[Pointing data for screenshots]
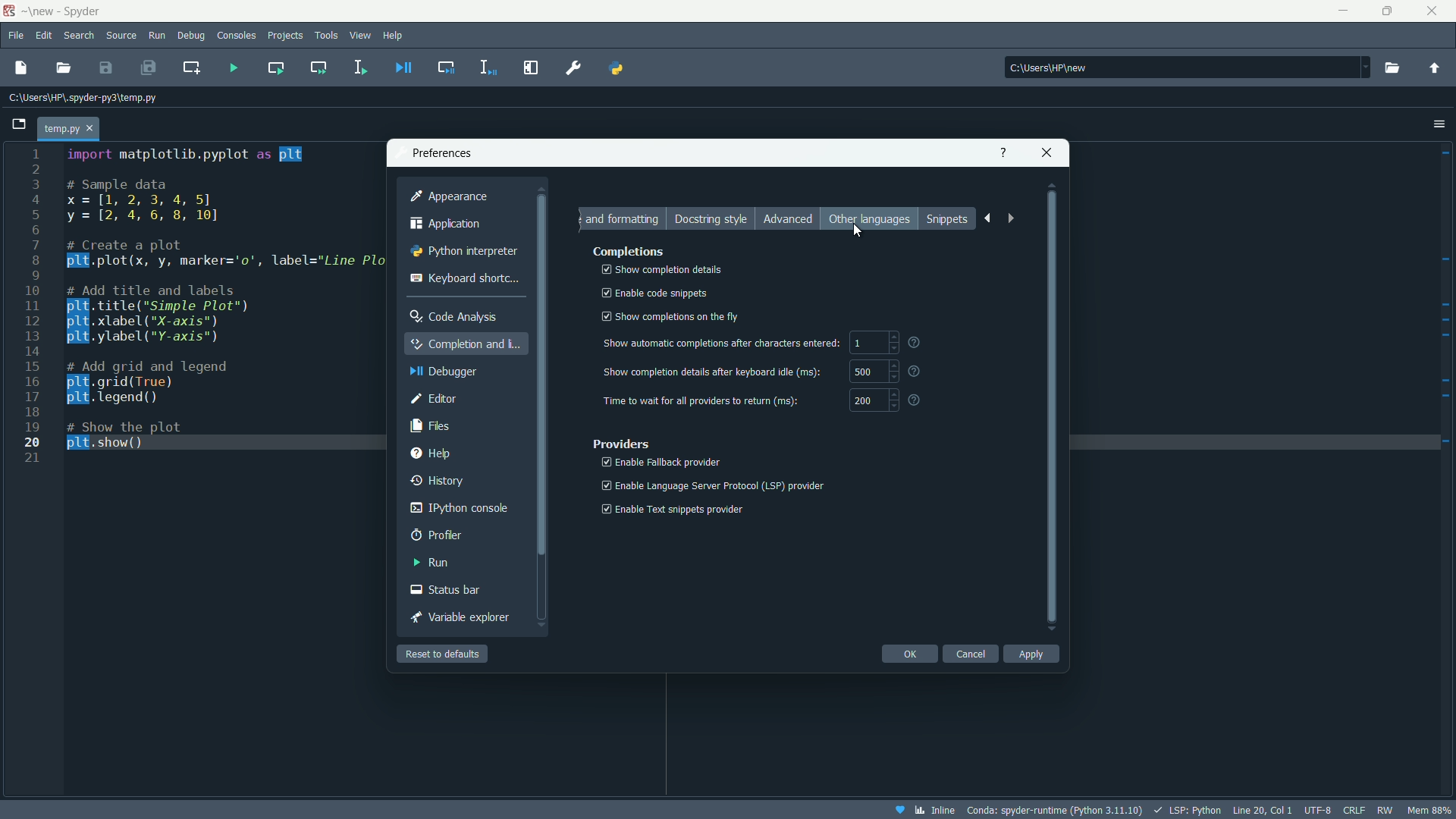 The width and height of the screenshot is (1456, 819). I want to click on scroll bar, so click(541, 418).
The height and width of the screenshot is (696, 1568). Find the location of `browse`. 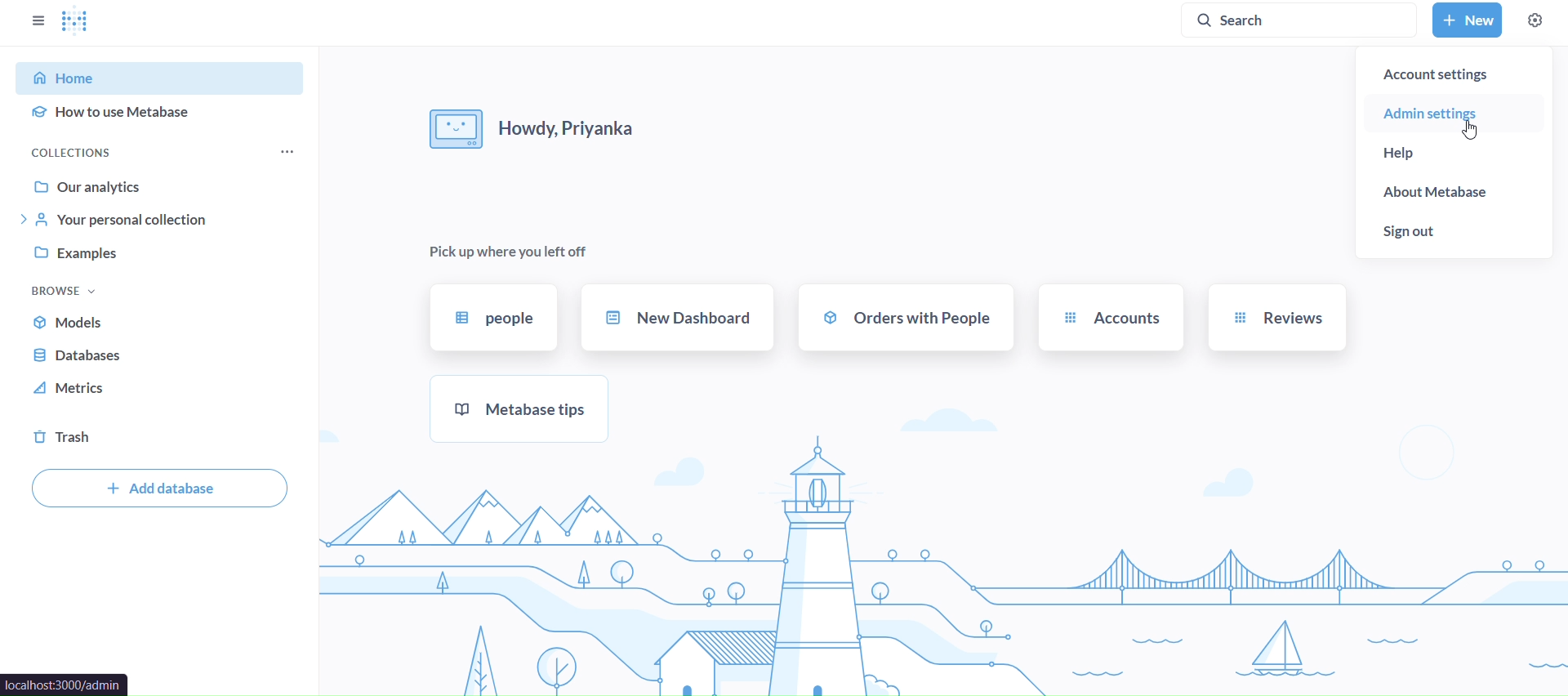

browse is located at coordinates (65, 289).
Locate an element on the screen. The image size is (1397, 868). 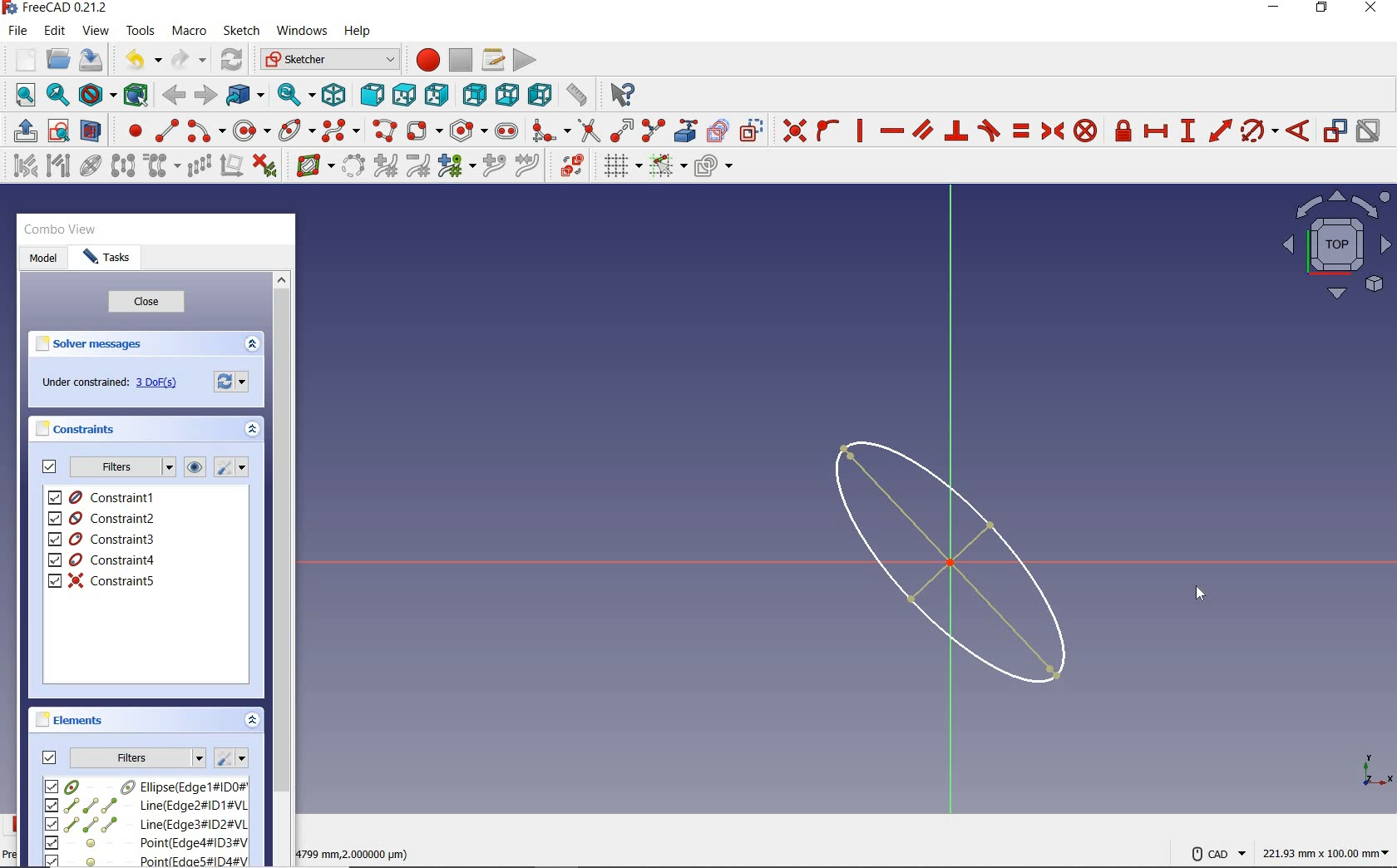
constrain block is located at coordinates (1085, 130).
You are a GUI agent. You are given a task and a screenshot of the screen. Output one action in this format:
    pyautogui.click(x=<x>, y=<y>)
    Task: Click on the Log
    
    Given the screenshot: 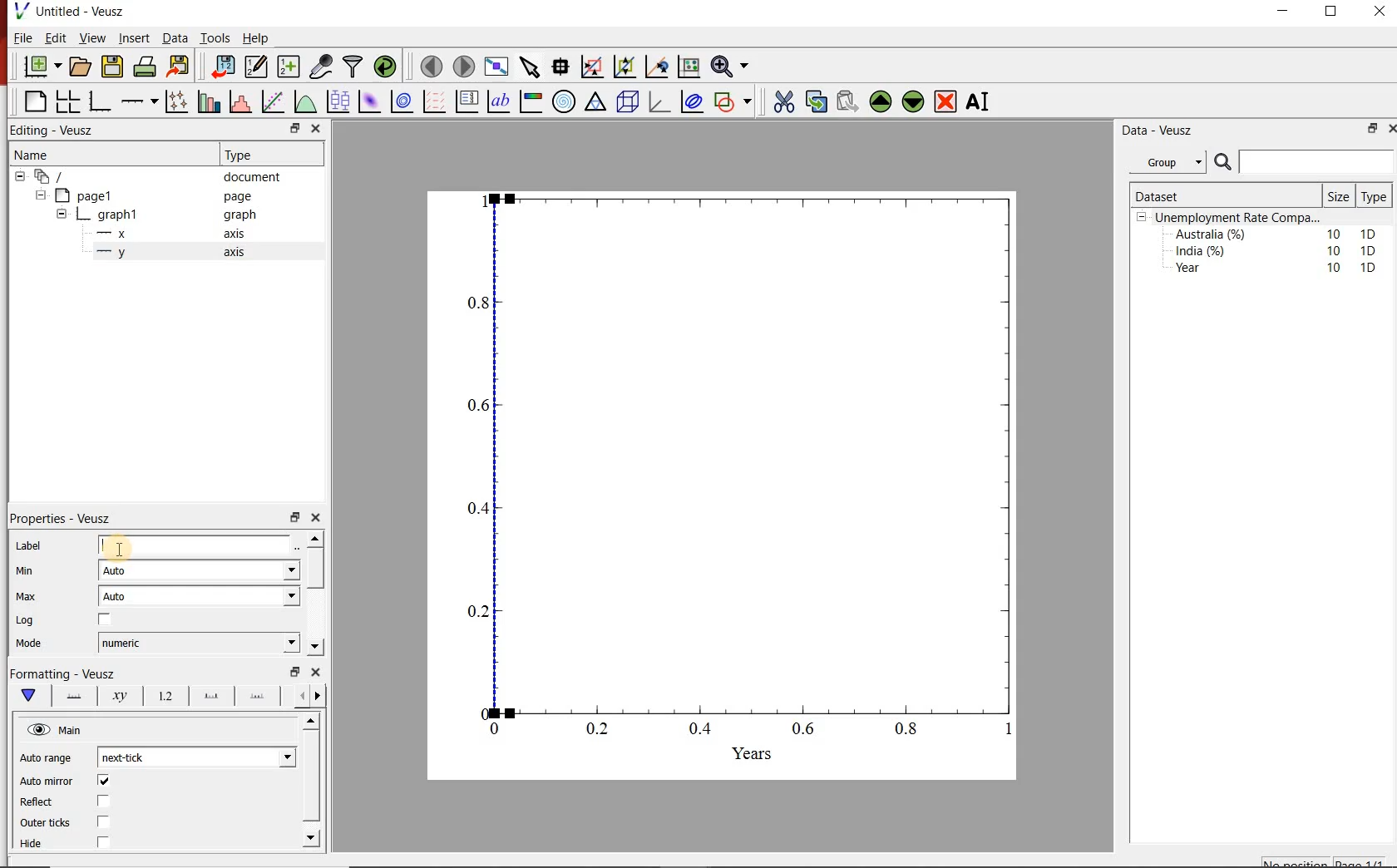 What is the action you would take?
    pyautogui.click(x=31, y=622)
    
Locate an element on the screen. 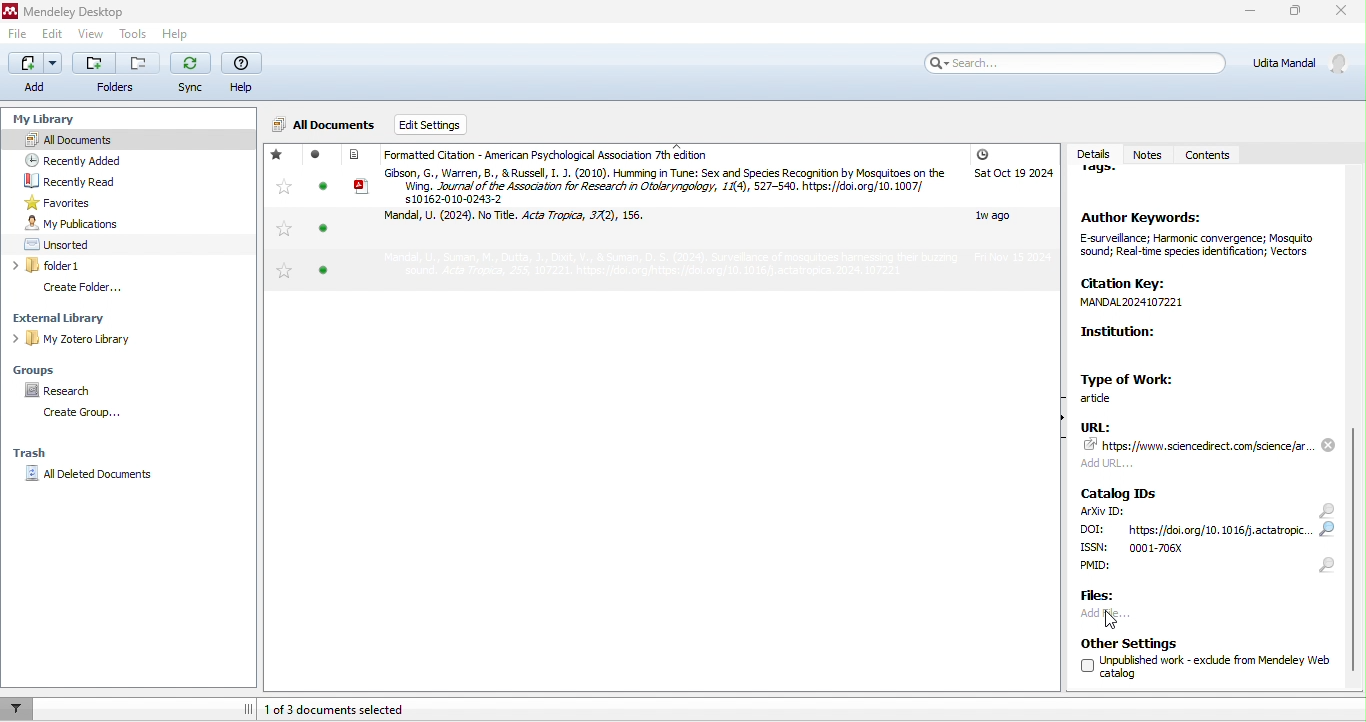 This screenshot has width=1366, height=722. add is located at coordinates (35, 72).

### [What is needed]
Give as a numbered list the lines from the start of the entries through the line containing "browse is located at coordinates (65, 289).", skipping blank lines. Leave the pictures out.

### [Output]
1.  The width and height of the screenshot is (1456, 819). I want to click on scroll bar, so click(541, 418).
2. The height and width of the screenshot is (696, 1568). Find the location of `browse`. 
3. browse is located at coordinates (65, 289).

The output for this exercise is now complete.